Judt y Zweig, en esencia, encarnan la continuidad espiritual de una Europa que hoy no concebimos por la frustrante pasión por lo inmediato. Por la obsolescencia acelerada a la que nos condena una evolución tecnológica que altera nuestra percepción del pasado, distorsiona nuestra memoria y nos aleja de la herencia cultural que este vetusto continente no tiene a quien legar.

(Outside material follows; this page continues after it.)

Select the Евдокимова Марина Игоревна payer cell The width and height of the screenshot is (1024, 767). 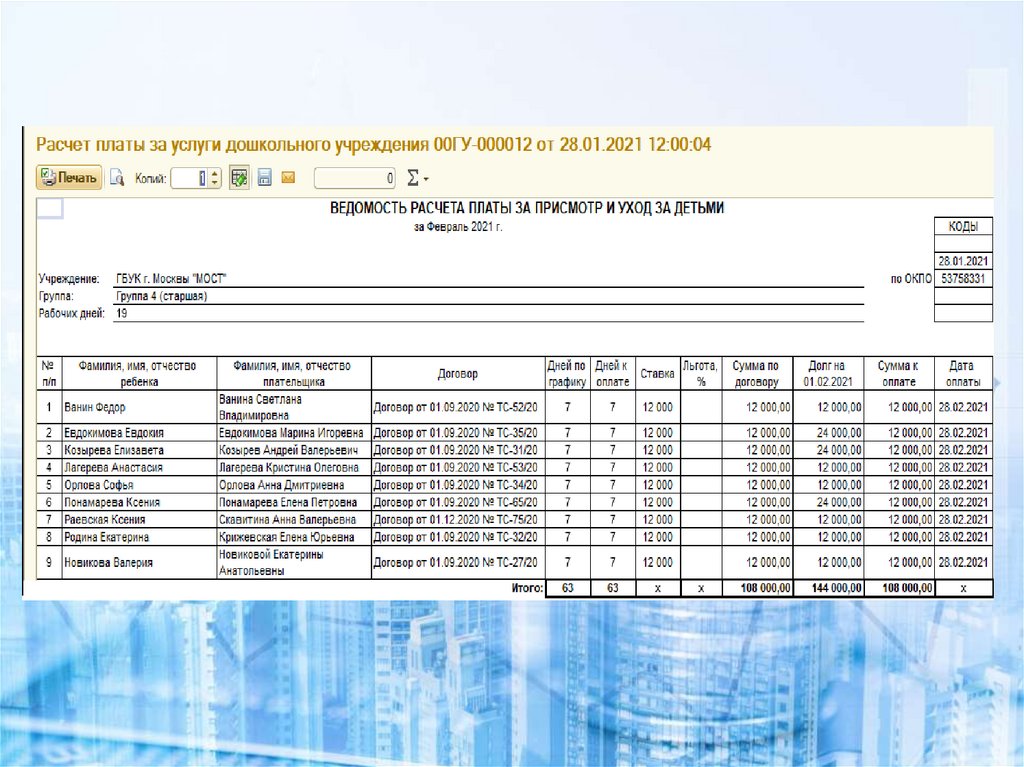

Europa es como la vieja Grecia a la que la nueva Roma, llámese Estados Unidos en el presente o China en el futuro, deja de admirar en cierto punto, cuando su inspiradora presencia se desvanece gracias al triunfo de los nacionalismos estatales que resucitan como parodia de una sociedad envejecida, huraña, conservadora y que mira hacia el localismo provinciano y paleto en busca de la falsa seguridad que alimenta el discurso de la nueva derecha populista europea.

Zweig y Judt certifican en su obra el relato de la decadencia europea, que como todo poder clásico en el pasado, se apaga lentamente entre el recuerdo perdurable de su pasado y la negación de un declive que nos convierte en la nueva periferia del globo. En una reliquia espiritual, como un gigantesco Partenón en ruinas que inspira la condescendiente admiración de los nuevos señores del mundo.